━━ Data listing ━━

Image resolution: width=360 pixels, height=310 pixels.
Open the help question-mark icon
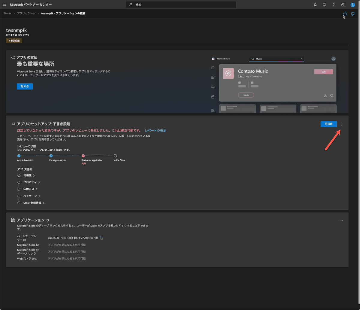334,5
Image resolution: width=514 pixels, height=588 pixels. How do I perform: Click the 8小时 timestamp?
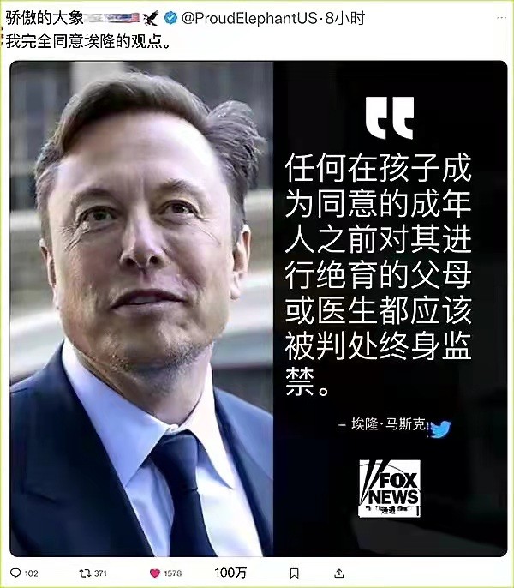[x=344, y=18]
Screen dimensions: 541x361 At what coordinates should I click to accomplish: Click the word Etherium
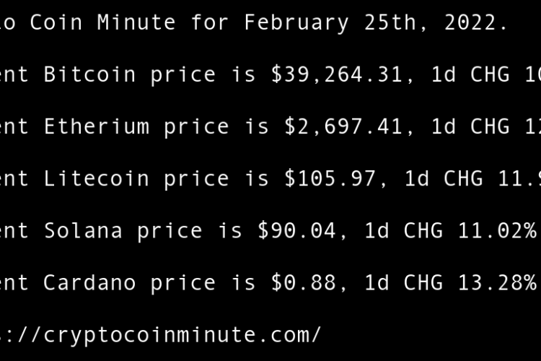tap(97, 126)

━━━

_Exercise directions_:
Exactly as written, restate the lines from the one that contains "Screen dimensions: 541x361" through the final line of the data, both ends included, but leave out the pictures.

_Result for this exercise_:
Screen dimensions: 541x361 At what coordinates should I click to accomplish: Click the word Etherium
tap(97, 126)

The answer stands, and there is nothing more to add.